BOLI assets can be divided into three types: separate account life insurance (SALI) assets, general account life insurance (GALI) assets and hybrid account life insurance (HALI) assets. 

SALI assets were most heavily concentrated (92.5 percent) among the largest banks with assets greater than $10 billion, according to the report. While still predominantly held by big banks, GALI and HALI assets were less concentrated: Smaller banks held 36.7 percent of GALI assets and 29.8 percent of HALI assets in the first quarter of 2012, as opposed to the much lower 7.5 percent of SALI assets. 

The fastest growing type of BOLI assets in the first quarter of 2012, in terms of the increase in the number of banks employing them, were hybrid assets. From first quarter 2011, the number of banks using hybrid accounts increased 37.3 percent. 

The report stated that banks employing separate account or SALI assets increased slightly by 3.8 percent in the first quarter of 2012, up from 582 in first quarter 2011.

However, the report noted that approximately one-third of the overall increase ($3.78 billion) in BOLI assets was due to the new reporting of thrift holding companies. The Federal Reserve is allowing, through 2013, a two-year phase-in of new reporting requirements by a limited number of thrift holding companies, also known as savings and loan holding companies.

Eighty-one percent of bank and thrift holding companies and 34.5 percent of stand-alone banks reported BOLI holdings, up 8.6 percent and 13.2 percent, respectively, from reporting figures a year ago.
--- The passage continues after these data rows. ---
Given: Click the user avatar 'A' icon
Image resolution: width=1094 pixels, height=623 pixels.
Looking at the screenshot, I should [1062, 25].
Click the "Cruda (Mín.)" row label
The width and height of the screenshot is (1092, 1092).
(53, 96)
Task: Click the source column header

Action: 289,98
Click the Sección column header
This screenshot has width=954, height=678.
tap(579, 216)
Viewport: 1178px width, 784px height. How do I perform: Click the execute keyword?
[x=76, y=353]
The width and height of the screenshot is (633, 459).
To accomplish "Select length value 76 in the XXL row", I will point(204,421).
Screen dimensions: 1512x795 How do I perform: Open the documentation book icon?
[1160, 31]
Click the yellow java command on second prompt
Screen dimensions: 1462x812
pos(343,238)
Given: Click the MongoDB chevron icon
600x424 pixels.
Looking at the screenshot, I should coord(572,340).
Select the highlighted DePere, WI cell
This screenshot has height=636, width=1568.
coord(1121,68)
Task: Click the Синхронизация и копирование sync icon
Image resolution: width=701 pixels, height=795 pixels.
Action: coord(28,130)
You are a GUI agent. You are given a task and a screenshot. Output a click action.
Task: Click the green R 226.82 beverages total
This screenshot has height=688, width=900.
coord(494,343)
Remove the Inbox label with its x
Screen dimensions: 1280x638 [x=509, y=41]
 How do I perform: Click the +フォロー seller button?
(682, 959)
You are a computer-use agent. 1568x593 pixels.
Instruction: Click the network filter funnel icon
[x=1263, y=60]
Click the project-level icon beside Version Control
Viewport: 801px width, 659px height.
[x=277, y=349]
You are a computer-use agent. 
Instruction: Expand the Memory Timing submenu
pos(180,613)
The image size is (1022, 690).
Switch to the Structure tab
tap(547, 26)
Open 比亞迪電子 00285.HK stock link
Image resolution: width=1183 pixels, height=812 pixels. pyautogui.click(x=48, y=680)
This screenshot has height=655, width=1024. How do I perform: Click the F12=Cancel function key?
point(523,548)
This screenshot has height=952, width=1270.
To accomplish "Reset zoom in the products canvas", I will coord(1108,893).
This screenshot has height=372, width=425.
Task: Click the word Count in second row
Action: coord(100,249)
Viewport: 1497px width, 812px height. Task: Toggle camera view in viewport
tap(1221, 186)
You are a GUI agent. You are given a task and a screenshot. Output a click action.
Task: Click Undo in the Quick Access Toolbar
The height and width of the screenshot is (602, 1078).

BOLI assets include those held by large bank and savings and loan (or thrift) holding companies (BHCs and THCs, collective, holding companies or HCs) and stand-alone banks. 

According to the report, BOLI assets are used to recover costs of employee benefits and offset the liabilities of retirement benefits, helping banks to keep up with the rising benefit costs. 

The data used for the report was reportedly submitted to regulators by 1,074 large top-tier holding companies with assets greater than $500 million and all 7,307 commercial banks, savings banks and savings associations operating on March 31, 2012. Several THCs that are historically and traditionally insurance underwriting operations have been excluded from the report.